This question is a follow-up to this post, but hopefully it's a better attempt at formulating the same idea. Roughly speaking, I would like to obtain a uniform estimate on the size of a certain class of Schwartz function "away" from the support of its Fourier transform.

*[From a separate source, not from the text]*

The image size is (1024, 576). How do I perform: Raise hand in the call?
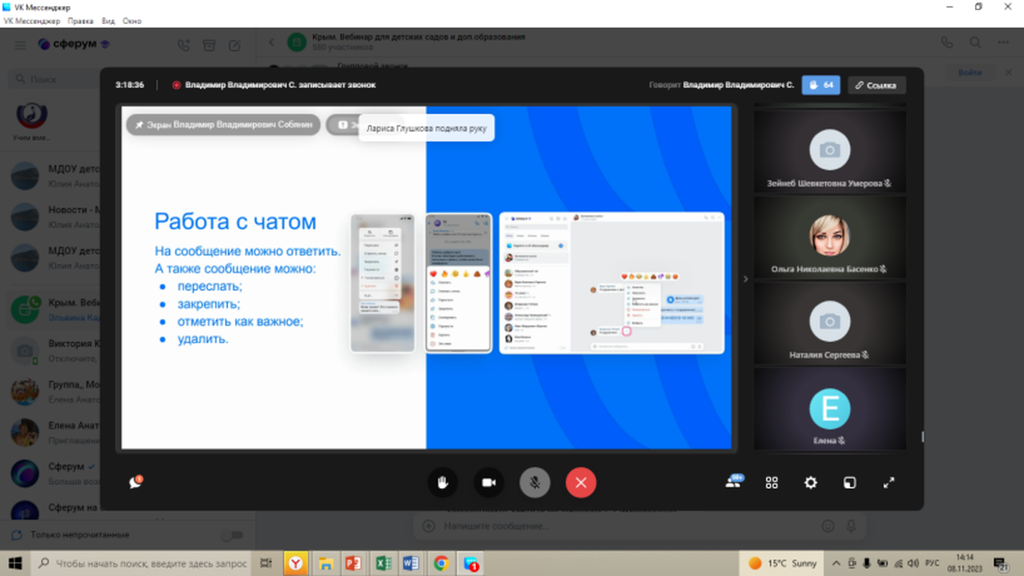pyautogui.click(x=443, y=482)
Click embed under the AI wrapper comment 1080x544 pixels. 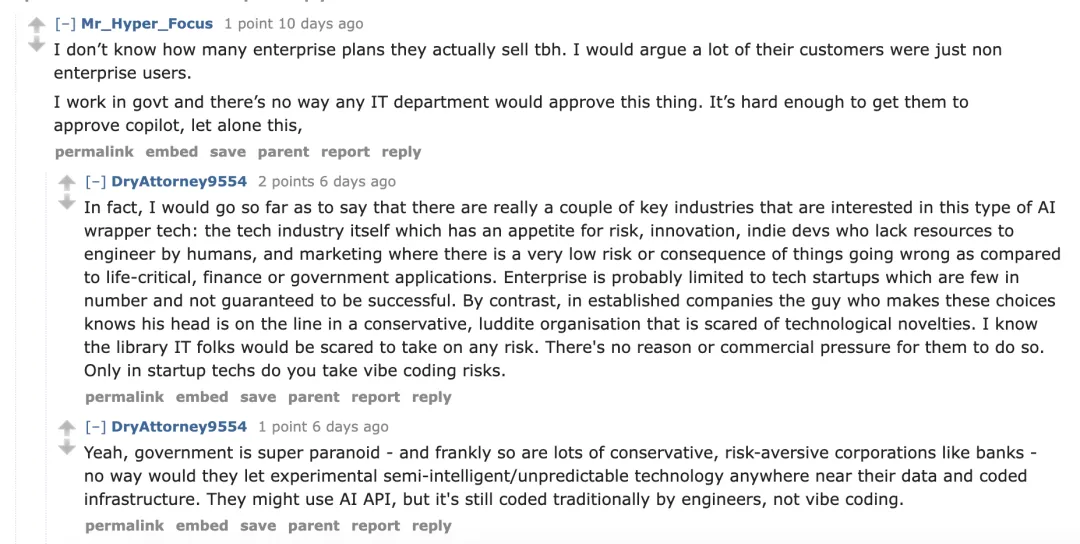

More precisely, let $\mathcal{C}$ be the class of all even, non-negative Schwartz functions on $\mathbb{R}$ satisfying the following conditions:
- The Fourier transform $\hat{f}$ is compactly supported;
- $f$ is non-increasing on $[0,\infty)$;
- $\|f\|_\infty\leq 1$.
Question: For any $\epsilon>0$, does there exist a continuous function $F_\epsilon:[0,\infty)\to[0,\infty)$ such that:
- $F$ is non-decreasing with $\displaystyle\lim_{x\to\infty}F_\epsilon(x)=\infty$;
- $f(F_\epsilon(r_f))\leq\epsilon$ for every $f$ in $\mathcal{C}$,
where $r_f$ is any positive number such that $\text{supp}(\hat{f})\subseteq[-r_f,r_f]$?
Remark: Clearly when $\epsilon\geq 1$, there is no obstruction to the existence of $F_\epsilon$, so the question is really about $0<\epsilon\leq 1$.
The question is a generalization to the family $\mathcal{C}$ of the following example:
Example: Fix some $f$ in $\mathcal{C}$. Then the family of rescaled functions $\mathcal{C}^f:=\{f_t=f(t\cdot)\}_{t>0}$ is a subclass of $\mathcal{C}$. We know there exists some $C_f>0$ such that $f(C_f)\leq\epsilon$, hence $f_t(\frac{C_f}{t})\leq\epsilon$. Since $\hat{f}_t(\cdot) = \frac{1}{t}\hat{f}(\frac{1}{t}\cdot)$, the function $F_\epsilon(x)=\frac{C_f x}{r_f}$ works for the family $\mathcal{C}^f$.